_ACTIVITY_. Reproduce the data below word for word, leaving out the pictures.

(Stored data)
[Start of Attachment]

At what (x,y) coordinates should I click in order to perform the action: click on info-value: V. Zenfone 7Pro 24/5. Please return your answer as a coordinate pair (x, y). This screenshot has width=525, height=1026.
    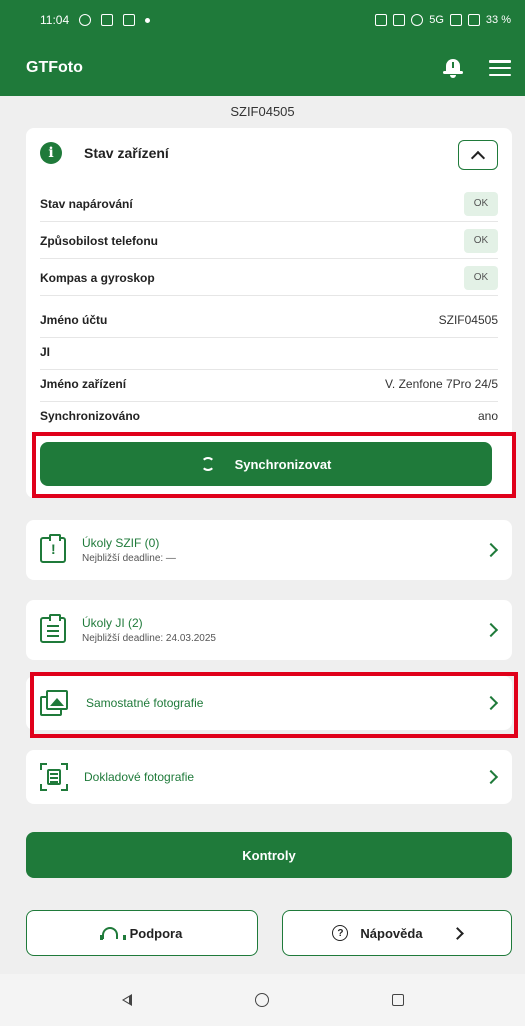
    Looking at the image, I should click on (442, 384).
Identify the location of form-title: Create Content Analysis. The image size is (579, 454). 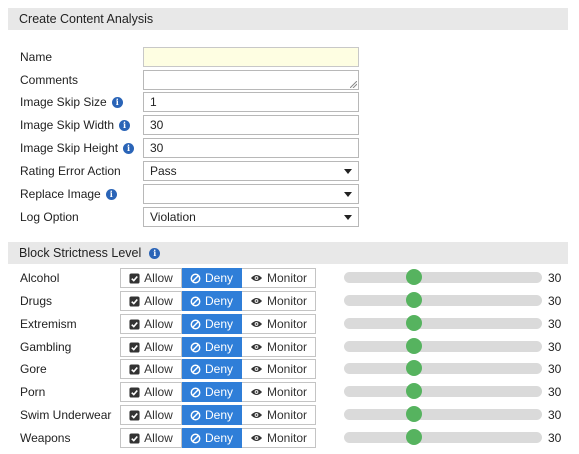
(86, 19).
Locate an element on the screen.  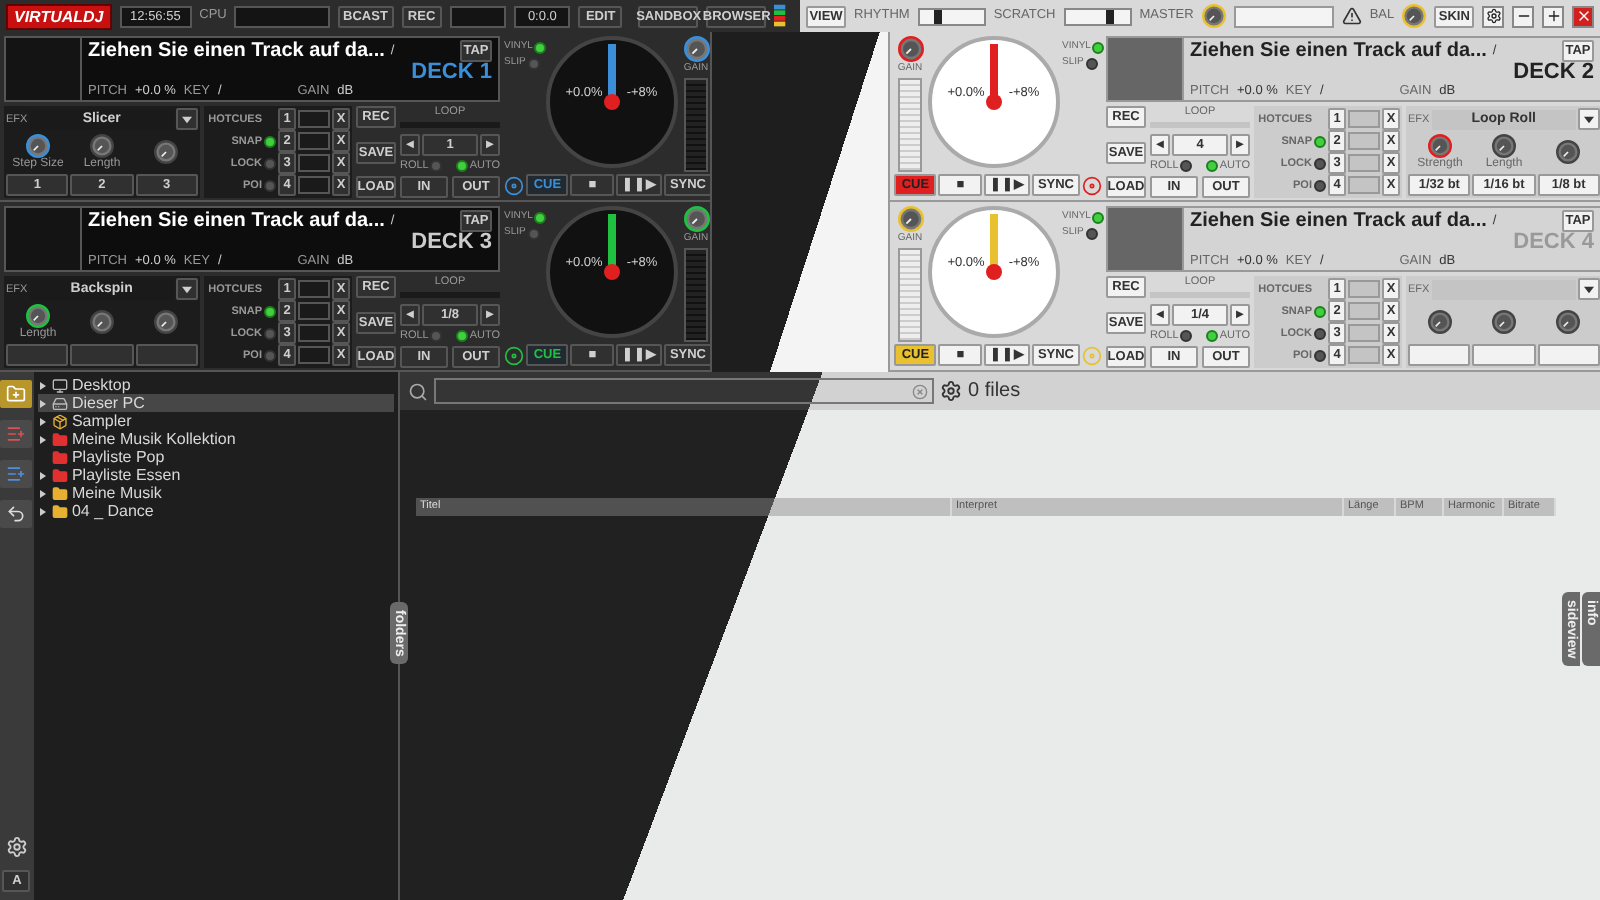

[End of Attachment]

_OUTPUT_.
At what (x,y) coordinates should I click in order to perform the action: click on info-value: V. Zenfone 7Pro 24/5. Please return your answer as a coordinate pair (x, y). This screenshot has width=525, height=1026.
    Looking at the image, I should click on (442, 384).
Identify the location of form-title: Create Content Analysis. The image size is (579, 454). 
(86, 19).
Locate an element on the screen.  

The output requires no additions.